LOS ANGELES — If there was a lesson to be learned at the second biannual MOM2B trade show, it was that pregnant women don't want to lose their fashion edge.
To that end, some 140 vendors crowded the 11th floor of the Cooper Design Space here from Sept. 30 to Oct. 1 to display maternity goods aimed at trend-conscious expectant mothers. The 300 buyers who attended got their pick of chic apparel, beauty products and assorted tots paraphernalia.
High-end maternity clothing line Julou's spring-summer collection, for instance, featured jersey tank dresses, halter wraps and chiffon keyhole tunics.
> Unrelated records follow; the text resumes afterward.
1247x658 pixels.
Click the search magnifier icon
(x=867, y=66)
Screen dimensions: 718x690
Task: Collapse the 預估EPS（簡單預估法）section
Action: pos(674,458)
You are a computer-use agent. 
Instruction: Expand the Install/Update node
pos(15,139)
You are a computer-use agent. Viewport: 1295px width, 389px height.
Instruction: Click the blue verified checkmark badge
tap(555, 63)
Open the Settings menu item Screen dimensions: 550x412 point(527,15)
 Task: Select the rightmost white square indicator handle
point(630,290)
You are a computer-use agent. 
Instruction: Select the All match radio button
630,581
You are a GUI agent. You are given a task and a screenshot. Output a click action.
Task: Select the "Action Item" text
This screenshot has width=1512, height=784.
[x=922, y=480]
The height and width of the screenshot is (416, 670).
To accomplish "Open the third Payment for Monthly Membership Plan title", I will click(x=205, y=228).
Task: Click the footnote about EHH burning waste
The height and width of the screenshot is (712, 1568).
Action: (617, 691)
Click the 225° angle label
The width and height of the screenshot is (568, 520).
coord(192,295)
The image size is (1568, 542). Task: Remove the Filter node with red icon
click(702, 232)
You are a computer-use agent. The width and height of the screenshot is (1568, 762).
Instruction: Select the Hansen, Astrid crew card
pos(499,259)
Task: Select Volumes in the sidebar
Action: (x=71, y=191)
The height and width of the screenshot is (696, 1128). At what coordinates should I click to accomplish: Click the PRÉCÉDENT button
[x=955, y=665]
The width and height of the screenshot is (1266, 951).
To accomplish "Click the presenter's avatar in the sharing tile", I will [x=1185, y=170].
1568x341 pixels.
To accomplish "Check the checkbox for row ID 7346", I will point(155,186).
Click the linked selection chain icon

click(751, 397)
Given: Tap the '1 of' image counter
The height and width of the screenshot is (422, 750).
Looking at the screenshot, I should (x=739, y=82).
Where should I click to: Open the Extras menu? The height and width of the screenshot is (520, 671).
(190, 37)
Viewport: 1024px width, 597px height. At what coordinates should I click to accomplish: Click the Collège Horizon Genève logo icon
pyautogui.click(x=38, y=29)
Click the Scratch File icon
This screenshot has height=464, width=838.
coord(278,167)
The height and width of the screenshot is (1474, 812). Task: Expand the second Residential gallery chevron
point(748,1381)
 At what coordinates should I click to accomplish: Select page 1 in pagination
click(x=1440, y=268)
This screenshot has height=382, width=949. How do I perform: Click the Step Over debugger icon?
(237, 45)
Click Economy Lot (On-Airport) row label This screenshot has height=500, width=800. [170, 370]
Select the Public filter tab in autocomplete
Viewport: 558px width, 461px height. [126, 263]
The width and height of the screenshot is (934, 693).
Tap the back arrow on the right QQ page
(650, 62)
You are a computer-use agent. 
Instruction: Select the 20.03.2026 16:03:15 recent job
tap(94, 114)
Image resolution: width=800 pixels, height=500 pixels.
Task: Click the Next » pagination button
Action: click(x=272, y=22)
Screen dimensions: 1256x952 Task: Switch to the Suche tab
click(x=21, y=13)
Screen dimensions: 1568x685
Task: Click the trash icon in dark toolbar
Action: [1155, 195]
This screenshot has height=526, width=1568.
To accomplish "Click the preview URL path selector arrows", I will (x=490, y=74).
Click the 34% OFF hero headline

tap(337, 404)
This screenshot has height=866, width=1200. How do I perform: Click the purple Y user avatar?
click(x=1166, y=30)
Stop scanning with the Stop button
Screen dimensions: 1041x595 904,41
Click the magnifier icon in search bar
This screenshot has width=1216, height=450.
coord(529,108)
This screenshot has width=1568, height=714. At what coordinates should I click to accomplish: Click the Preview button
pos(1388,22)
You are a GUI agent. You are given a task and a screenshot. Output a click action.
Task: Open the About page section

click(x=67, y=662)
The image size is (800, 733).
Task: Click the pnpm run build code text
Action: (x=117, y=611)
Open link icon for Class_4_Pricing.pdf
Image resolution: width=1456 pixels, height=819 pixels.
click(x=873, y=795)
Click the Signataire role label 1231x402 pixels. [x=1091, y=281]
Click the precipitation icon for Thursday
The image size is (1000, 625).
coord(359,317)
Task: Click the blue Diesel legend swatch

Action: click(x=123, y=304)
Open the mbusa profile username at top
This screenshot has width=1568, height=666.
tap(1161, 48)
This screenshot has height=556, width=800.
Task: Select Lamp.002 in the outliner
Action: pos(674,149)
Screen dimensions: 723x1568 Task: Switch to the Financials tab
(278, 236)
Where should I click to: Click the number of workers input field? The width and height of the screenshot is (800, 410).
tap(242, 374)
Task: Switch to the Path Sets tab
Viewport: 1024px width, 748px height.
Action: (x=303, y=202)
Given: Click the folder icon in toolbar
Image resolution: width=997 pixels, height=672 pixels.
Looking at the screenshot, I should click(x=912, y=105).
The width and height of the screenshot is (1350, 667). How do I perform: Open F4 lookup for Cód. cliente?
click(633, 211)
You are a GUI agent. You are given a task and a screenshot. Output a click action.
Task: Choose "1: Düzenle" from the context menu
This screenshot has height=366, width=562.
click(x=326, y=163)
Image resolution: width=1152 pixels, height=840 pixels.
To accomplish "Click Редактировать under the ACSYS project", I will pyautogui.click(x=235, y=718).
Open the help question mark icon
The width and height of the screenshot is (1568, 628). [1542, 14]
Charcoal and metallic hues were color highlights, and prices ranged from $35 to $50 wholesale for knits, $75 to $90 for silk items and around $56 for denim.
"We are looking at moms that are fashion-forward and who transition easily into pregnancy and back," said Kathy Fowler, vice president of marketing at the Canadian brand.
The Hollywood baby boom — as evidenced by Halle Berry and Nicole Richie, among others — doesn't show any signs of letting up, and continues to boost brands that catch the spotlight. For example, photos of Tori Spelling wearing a wrap baby carrier by MetroMamma helped catapult the Las Vegas-based company into 65 stores across the U.S.
"They [celebrities] direct our trends," co-founder Leah Mamone said. MetroMamma's best-selling wrap carrier is a black embellished style that wholesales for $65.
The current maternity fashions haven't been a boon to all. Song Pardue, chief executive officer of eight-unit chain Pickles & Ice Cream, said the desire of pregnant women for ready-to-wear has eaten into sales of traditional maternity clothes. "Smaller women can wear ready-to-wear; if they can't do it for all the pregnancy, they can at least for five months," she explained. "All maternity has seen it impact our business for a little bit."
But Pardue projected that comfort would ultimately prevail in the market and added that manufacturers are adjusting by creating so-called fourth-trimester items that work both for pregnancy and after. "Designers are making things nursing-adaptive, which is a good selling point," she said.